Caribbean Examination Council

Agency overview
- Formed: 1972; 54 years ago
- Headquarters: Prince Road Pine Plantation Road, Saint Michael, Barbados
- Annual budget: $50 Million
- Agency executives: Dr Wayne Wesley, Chief Registrar and CEO; Dr Eduardo R. Ali, Pro Registrar and Deputy CEO;
- Website: cxc.org

= Caribbean Examinations Council =

Caribbean-based examination board

The Caribbean Examinations Council (CXC) is an examination board in the Caribbean. It was established in 1972 under agreement by the participating governments in the Caribbean Community to conduct such examinations as it may think appropriate and award certificates and diplomas on the results of any such examinations so conducted. The council is empowered to regulate the conduct of any such examinations and prescribe the qualification requirements of candidates and the fees payable by them. It is now an examining body that provides educational certifications in 16 English-speaking Commonwealth Caribbean countries and territories and has replaced the General Certificate of Education (GCE) examinations used by England and some other members of the Commonwealth. The CXC is an institution of the Caribbean Community (CARICOM); it was recognised as an Associate Institution of the Community in the 1973 treaty that created the Caribbean Community. Members of the council are drawn from the 16 territories and the region's two universities, the University of Guyana and the University of the West Indies.

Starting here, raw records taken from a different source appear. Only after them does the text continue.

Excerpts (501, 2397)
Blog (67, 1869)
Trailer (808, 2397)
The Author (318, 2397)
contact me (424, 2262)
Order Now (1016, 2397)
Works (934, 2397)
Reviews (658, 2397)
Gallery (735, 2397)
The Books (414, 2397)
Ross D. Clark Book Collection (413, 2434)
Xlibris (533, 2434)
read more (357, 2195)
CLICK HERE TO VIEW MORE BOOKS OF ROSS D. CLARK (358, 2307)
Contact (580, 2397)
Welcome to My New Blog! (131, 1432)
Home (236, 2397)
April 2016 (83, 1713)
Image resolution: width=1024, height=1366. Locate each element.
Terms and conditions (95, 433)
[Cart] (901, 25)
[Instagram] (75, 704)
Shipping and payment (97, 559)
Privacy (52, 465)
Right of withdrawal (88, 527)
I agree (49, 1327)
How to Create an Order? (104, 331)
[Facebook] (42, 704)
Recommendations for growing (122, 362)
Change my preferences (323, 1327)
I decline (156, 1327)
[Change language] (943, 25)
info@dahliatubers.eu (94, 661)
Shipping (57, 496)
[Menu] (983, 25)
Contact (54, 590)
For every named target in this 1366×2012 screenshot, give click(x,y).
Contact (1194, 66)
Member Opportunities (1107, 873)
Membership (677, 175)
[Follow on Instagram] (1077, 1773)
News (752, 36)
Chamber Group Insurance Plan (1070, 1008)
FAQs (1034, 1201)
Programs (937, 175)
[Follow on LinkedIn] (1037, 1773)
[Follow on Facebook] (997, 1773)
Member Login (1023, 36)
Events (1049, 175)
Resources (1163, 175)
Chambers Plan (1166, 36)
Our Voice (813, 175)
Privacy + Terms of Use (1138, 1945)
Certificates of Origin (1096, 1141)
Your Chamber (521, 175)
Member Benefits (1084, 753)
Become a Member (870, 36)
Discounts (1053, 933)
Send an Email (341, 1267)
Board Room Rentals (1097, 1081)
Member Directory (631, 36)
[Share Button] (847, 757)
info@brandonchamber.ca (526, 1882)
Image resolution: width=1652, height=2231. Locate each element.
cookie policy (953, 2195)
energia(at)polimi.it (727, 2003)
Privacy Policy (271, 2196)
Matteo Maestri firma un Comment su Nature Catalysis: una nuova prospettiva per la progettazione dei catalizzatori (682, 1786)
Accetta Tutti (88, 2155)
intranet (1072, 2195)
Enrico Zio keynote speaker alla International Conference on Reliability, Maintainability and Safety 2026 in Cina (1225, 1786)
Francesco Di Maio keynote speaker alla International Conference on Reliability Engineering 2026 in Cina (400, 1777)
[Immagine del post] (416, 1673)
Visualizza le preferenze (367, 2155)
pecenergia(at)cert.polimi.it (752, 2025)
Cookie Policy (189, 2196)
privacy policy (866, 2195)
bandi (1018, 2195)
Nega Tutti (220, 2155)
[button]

== Structure of the council ==
It currently consists of the following members:

- The vice chancellor of the University of the West Indies;
- The vice chancellor of the University of Guyana;
- Three representatives of the University of the West Indies appointed by the vice chancellor of the University of the West Indies, regard being given to the geographic dispersion of the campuses;
- One representative of the University of Guyana appointed by the vice chancellor of the University of Guyana;
- Two representatives appointed by each of the Participating Governments of Barbados, Guyana, Jamaica and Trinidad and Tobago and one representative appointed by each of the other Participating Governments;
- One representative of the teaching profession appointed by each National Committee from among its members.

The Participating Territories are Anguilla, Antigua and Barbuda, Barbados, Belize, British Virgin Islands, Cayman Islands, Dominica, Grenada, Guyana, Jamaica, Montserrat, Saint Kitts and Nevis, Saint Lucia, Saint Vincent and the Grenadines, Trinidad and Tobago and Turks and Caicos Islands.

Members of the council hold office for a period of three years. The chairman (who is eligible for re-election) and deputy chairman are elected from among the members of council to hold office for three years or for the unexpired term of their appointments as members of the council. The council organises its business on a triennial basis, using the calendar year as its operative year.

The registrar is the chief executive of the council, and the council may delegate to him any of its duties relating to the holding of examinations and the appointments of staff members other than himself or the pro-registrar.

== Examinations ==
In 2002, there has been a move away from the GCE Advanced Level to the CXC CAPE examinations, making them a de facto university entrance examination in some nations. Some universities also require applicants to take separate entrance examination. The International Baccalaureate and European Baccalaureate are also accepted.

The Caribbean Examinations Council offers three levels of examinations and certifications:
- the Caribbean Primary Exit Assessment (CPEA)
- the Caribbean Secondary Education Certification (CSEC)
- the Caribbean Advanced Proficiency Examinations (CAPE)

The CXC Associate Degree Programme was unveiled in 2005; it is a tertiary qualification based on the CAPE certification.

- Caribbean Secondary Education Certificate (CSEC) examinations are usually taken by students after five years of secondary school, and mark the end of standard secondary education. The CSEC examinations are equivalent to the Ordinary Level (O-Levels) examinations and are targeted towards students sixteen and older. The CSEC examinations are often called the CXC examinations as they were the only examinations offered by the CXC from 1979 until 1998.
- Caribbean Advanced Proficiency Examinations (CAPE) examinations are taken by students who have completed their secondary education and wish to continue their studies. Students who wish to sit for the CAPE usually possess CSEC or an equivalent certification. The CAPE is equivalent to the Advanced Levels (A-levels) and they are both voluntary qualifications that are intended for university entrance. Since it was introduced in 1998, the number of subjects offered at CAPE has increased.

While it may vary by territory, the CSECs are generally viewed as an employment qualification certifying the holder as a secondary school graduate. While the CAPE is considered a suitable qualification for entry into tertiary education.

The island territories of Sint Maarten and Saba—both part of the Kingdom of the Netherlands—also conduct exams administered by the council. In 1993, the Caribbean Examinations Council Act was commenced by the Parliament of Jamaica to secure the integrity of examinations conducted by the council in the country.